その後、二時間半エイルは書店に篭っていたという。勿論、その間マナは静かに待っていた。途中、エイルの横に立ち立ち読みに参加していたが暇という感情は隠し切れない。その為、書店の隅の床に座り書店を利用している客の観察をしながら、時間を潰していった。
帰宅したのは――
太陽が、山に掛かる時間帯だった。
◇◆◇◆◇◆
仕事を一通り終えたマナは、自身が使用している部屋に置かれている寝台の上に腰掛けていた。時刻は、深夜を回っている。彼女は住み込みで働いているということで、他のメイド達とは違い遅い時間帯まで仕事をしていた。結果、就寝は毎回この時間になってしまう。

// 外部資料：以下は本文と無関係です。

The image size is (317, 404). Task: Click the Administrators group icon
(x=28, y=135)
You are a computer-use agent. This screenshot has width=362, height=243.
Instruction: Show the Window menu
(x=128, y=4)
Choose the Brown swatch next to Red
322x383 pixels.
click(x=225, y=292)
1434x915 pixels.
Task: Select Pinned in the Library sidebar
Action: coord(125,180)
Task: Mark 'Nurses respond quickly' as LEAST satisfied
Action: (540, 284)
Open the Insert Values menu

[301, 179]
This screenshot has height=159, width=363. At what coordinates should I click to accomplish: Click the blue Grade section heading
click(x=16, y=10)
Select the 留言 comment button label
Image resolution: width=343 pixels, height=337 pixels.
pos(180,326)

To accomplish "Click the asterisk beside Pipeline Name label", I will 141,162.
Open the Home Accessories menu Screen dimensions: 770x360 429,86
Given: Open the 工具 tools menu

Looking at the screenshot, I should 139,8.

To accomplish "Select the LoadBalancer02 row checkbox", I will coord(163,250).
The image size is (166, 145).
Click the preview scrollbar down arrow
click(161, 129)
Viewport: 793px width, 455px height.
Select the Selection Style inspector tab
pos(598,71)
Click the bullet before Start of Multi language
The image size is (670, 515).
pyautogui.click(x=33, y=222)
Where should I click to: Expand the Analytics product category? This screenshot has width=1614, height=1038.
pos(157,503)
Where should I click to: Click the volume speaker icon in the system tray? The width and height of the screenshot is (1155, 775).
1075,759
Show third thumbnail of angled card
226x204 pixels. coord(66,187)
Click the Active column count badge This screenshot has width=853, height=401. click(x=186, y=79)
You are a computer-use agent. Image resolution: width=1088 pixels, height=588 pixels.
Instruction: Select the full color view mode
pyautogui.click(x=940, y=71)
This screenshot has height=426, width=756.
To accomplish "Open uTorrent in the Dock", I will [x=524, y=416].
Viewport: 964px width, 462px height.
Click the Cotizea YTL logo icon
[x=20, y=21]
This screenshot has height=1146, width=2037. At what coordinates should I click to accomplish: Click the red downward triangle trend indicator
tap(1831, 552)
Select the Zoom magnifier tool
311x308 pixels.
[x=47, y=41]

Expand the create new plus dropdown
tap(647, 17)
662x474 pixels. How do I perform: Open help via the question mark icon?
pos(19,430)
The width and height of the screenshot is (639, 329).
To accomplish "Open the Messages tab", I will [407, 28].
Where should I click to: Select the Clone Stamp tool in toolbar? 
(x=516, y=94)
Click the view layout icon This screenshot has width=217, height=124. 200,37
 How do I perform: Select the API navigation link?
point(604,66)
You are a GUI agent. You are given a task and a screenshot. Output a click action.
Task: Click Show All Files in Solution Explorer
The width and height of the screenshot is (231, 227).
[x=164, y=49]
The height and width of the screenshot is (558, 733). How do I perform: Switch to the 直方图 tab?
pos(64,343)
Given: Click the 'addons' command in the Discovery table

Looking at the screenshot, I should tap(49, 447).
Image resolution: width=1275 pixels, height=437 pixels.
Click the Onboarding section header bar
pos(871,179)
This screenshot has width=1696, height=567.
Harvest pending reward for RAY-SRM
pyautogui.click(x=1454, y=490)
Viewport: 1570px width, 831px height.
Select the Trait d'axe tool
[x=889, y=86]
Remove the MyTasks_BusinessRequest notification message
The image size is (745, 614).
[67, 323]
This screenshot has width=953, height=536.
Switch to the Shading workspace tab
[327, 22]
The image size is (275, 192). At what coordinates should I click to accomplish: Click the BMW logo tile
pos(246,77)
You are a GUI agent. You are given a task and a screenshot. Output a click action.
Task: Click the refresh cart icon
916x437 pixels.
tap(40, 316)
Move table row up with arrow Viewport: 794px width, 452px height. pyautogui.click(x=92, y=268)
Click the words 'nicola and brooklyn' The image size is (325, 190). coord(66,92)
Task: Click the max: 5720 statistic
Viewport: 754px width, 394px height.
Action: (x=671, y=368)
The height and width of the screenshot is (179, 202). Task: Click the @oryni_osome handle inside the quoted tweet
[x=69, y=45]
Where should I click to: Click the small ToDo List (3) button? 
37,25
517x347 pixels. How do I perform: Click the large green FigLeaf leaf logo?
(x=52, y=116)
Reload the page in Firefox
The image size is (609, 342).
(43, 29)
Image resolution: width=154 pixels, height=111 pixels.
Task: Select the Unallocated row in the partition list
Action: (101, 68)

しかし、苦労はしていない。きちんと寝床が用意されていて、尚且つ仕事場の仲間は優しい。
エイルの世話係になったということで仲間達から愚痴を言われたりもしたが、相手は嫌味で言っているわけではない。これは一種のコミュニケーションで、それを知っているのでマナは笑っていられた。
そして、今日という日は――今までの人生の中で、大きな転換期を迎えていって過言ではない。エイルという人物に出会ったことにより、確実にマナの人生に大きく影響を及ぼしていた。当初は貴族の息子ということで構えていたが、今はかなり印象が変わってきている。